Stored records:
---

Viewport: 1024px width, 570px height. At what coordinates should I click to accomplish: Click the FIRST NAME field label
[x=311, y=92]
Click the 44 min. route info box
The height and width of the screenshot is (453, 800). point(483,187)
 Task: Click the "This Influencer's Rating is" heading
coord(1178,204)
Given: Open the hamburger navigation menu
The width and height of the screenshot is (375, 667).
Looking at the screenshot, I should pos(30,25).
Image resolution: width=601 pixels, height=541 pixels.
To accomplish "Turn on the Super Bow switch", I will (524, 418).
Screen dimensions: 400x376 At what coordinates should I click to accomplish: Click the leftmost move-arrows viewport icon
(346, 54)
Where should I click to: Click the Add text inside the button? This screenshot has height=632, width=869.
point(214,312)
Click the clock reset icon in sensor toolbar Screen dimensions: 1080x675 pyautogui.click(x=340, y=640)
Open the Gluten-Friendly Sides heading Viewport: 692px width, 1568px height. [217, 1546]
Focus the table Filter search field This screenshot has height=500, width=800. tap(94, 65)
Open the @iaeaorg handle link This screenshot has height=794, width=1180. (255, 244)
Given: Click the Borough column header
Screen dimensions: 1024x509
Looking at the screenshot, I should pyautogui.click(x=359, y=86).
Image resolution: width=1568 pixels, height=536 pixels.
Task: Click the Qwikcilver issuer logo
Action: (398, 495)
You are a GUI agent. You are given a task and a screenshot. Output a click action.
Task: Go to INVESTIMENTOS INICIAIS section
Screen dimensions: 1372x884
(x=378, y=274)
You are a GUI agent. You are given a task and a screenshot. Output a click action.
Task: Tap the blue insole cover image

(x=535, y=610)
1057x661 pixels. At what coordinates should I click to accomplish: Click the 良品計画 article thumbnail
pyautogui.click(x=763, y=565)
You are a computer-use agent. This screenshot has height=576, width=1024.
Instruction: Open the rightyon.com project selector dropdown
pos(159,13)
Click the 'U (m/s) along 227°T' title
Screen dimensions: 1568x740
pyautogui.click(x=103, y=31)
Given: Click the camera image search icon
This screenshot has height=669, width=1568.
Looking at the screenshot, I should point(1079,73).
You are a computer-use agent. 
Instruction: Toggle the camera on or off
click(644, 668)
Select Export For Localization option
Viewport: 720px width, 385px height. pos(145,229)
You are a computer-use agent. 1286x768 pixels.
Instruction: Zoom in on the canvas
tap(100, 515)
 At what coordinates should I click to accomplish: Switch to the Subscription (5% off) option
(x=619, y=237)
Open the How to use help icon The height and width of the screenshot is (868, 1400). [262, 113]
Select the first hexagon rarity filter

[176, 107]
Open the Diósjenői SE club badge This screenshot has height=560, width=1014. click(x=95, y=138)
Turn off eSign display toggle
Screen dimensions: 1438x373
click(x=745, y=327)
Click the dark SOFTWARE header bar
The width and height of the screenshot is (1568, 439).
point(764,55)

---

Stop after the line containing "Click the clock": print exactly the lines from the start of the entries above up to it, that line included.

**Answer section:**
Viewport: 1024px width, 570px height. At what coordinates should I click to accomplish: Click the FIRST NAME field label
[x=311, y=92]
Click the 44 min. route info box
The height and width of the screenshot is (453, 800). point(483,187)
 Task: Click the "This Influencer's Rating is" heading
coord(1178,204)
Given: Open the hamburger navigation menu
The width and height of the screenshot is (375, 667).
Looking at the screenshot, I should pos(30,25).
Image resolution: width=601 pixels, height=541 pixels.
To accomplish "Turn on the Super Bow switch", I will (524, 418).
Screen dimensions: 400x376 At what coordinates should I click to accomplish: Click the leftmost move-arrows viewport icon
(346, 54)
Where should I click to: Click the Add text inside the button? This screenshot has height=632, width=869.
point(214,312)
Click the clock reset icon in sensor toolbar Screen dimensions: 1080x675 pyautogui.click(x=340, y=640)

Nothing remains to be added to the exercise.